1. Identify the device

The important part of one of the SMART e-mails looked like this:

This message was generated by the smartd daemon running on:

   host name:  homebrew
   DNS domain: [Empty]

The following warning/error was logged by the smartd daemon:

Device: /dev/sda [SAT], 1024 Currently unreadable (pending) sectors

Device info:
ST2000DM001-1CH164, S/N:Z340BANG, WWN:5-000c50-064a4855d, FW:CC27, 2.00 TB

For details see host's SYSLOG.

You can also use the smartctl utility for further investigation.
The original message about this issue was sent at Sun Mar 19 13:12:58 2017 MDT
Another message will be sent in 24 hours if the problem persists.

It's a good idea to check that the identification of the device in /dev (in this case, /dev/sda) matches the information in the e-mail. This can be done with:
ls -al /dev/disk/by-id

In this case, the failing device is /dev/sda, so that is the drive that will be replaced.

2. Determine which md devices use the failing drive

Execute:
cat /proc/mdstat

$ cat /proc/mdstat
Personalities : [raid1]
md1 : active raid1 sda2[3] sdb2[2]
      1937755968 blocks super 1.2 [2/2] [UU]

md0 : active raid1 sda1[3] sdb1[2]
      15615872 blocks super 1.2 [2/2] [UU]

unused devices: <none>

So the failing device (sda) is in use by md0 (which uses partition sda1) and md1 (which uses partition sda2).

3. Mark the drive as failed in the md devices

Execute:
mdadm --manage /dev/md0 --fail /dev/sda1
mdadm --manage /dev/md0 --fail /dev/sda1

4. Mark the drive as removed in the md devices

Execute:
mdadm --manage /dev/md0 --remove /dev/sda1
mdadm --manage /dev/md0 --remove /dev/sda1

5. Check the status

Execute:
cat /proc/mdstat
which should show that md0 and md1 are both no longer using /dev/sda.

6. Shut down

Execute:
poweroff
or power off the system using a graphical desktop.

7. Replace the failing drive

Open the case; identify the failing drive using the identification information in the SMART e-mail; remove the drive; replace it with a new drive of at least the same size.

Note that drives that are nominally the same size may in fact have different usable amounts of space. When I created my RAID1 array, the instructions contained no warning about this (I don't know whether this omission is still true). Consequently, I partitioned the disks to use the entirety of the disks. This is a mistake, as I found: none of my spare drives were as large as the removed drive, even though they were all nominally the same size. Eventually, I ordered a new drive that was nominally 50% larger than the one I had removed (3TB instead of 2B), as all my spare drives of the same nominal size were all in fact too small. Using such a large replacement drive wastes a lot of space, but does ensure that the new drive will not fail at step 10 below.

8. Power up the computer

9. Determine the new mapping between device identifiers and device letters

Execute:
cat /proc/mdstat
and note the sd<x> identifier for the good drive that is currently the (sole) drive in the arrays. We do this now because the sd<x> identifiers of the drives might have changed across the reboot (and in fact on my system, they did change).

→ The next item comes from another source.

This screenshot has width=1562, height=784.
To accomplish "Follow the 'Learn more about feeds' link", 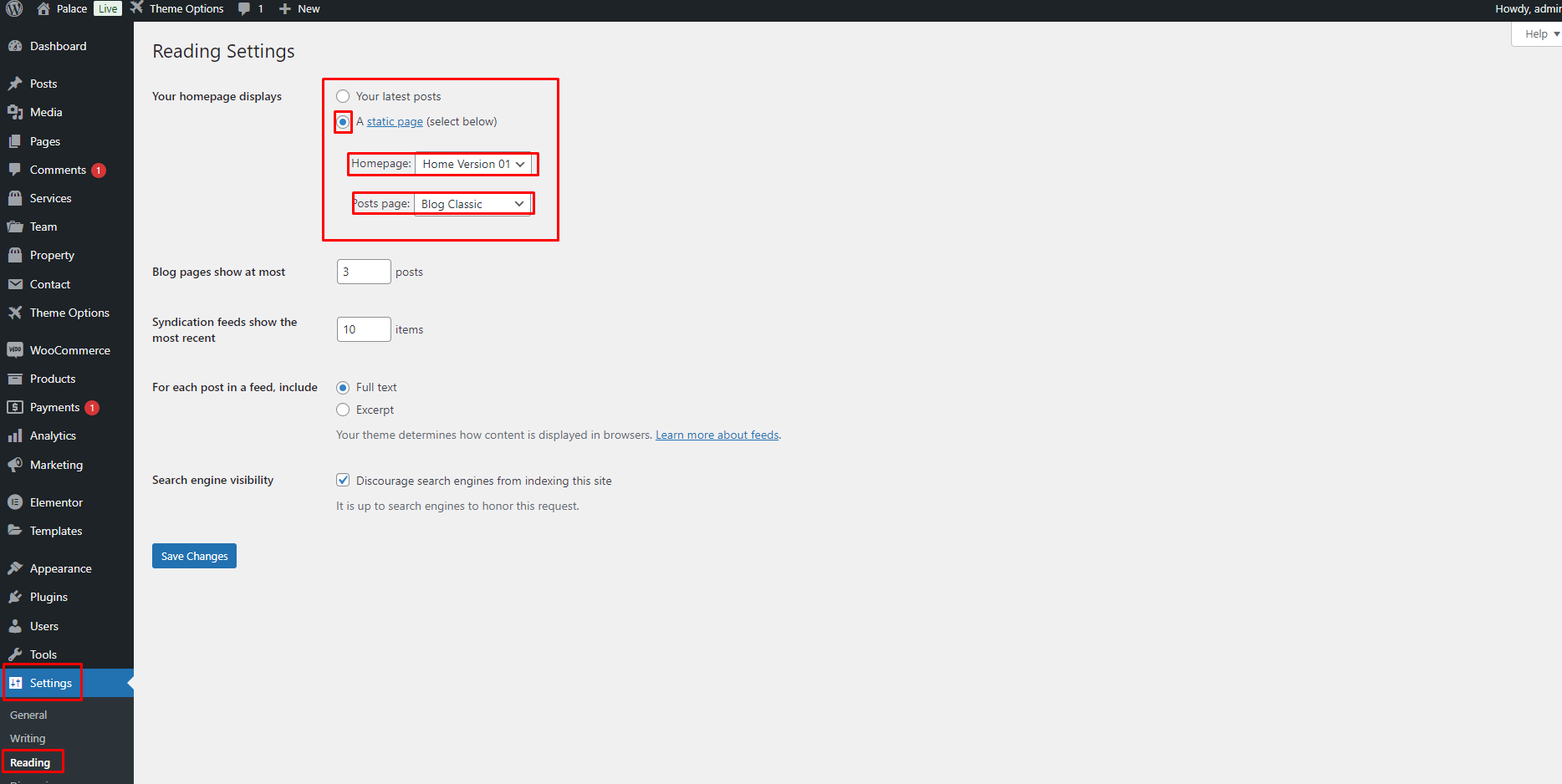I will click(x=717, y=435).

I will call this drive sd<good>.

Execute:
ls -al /dev/disk/by-id
and write down the /dev/sd<x> identifier of the new drive. I will call this drive sd<new>.

10. Copy the partition table from /dev/sd<good> to /dev/sd<new>

Execute:
sfdisk -d /dev/sd<good> | sfdisk /dev/sd<new>
If the drive sd<new> is not at least as large as the disk that it replaced, this command will fail. There are ways to work around a failure at this point, but none of them is pleasant, and, frankly, the best thing to do is to do as I did and obtain (quickly) a drive that is known to be large enough.

11. Check that things look correct

Execute:
fdisk -l
This lists the partition information for all the drives on the system. Check that the partition tables for /dev/sd<good> and /dev/sd<new> are identical.

12. Add the new drive to the RAID arrays

Execute:
mdadm --manage /dev/md0 --add /dev/sd<new>1
mdadm --manage /dev/md1 --add /dev/sd<new>2

13. Check that things look correct

Execute:
cat /proc/mdstat
At this point, one of the RAID drives will be resilvering; the other will either already be completed (if the second one is resilvering) or marked as DELAYED, which means that it waiting for the first RAID drive to complete its resilver.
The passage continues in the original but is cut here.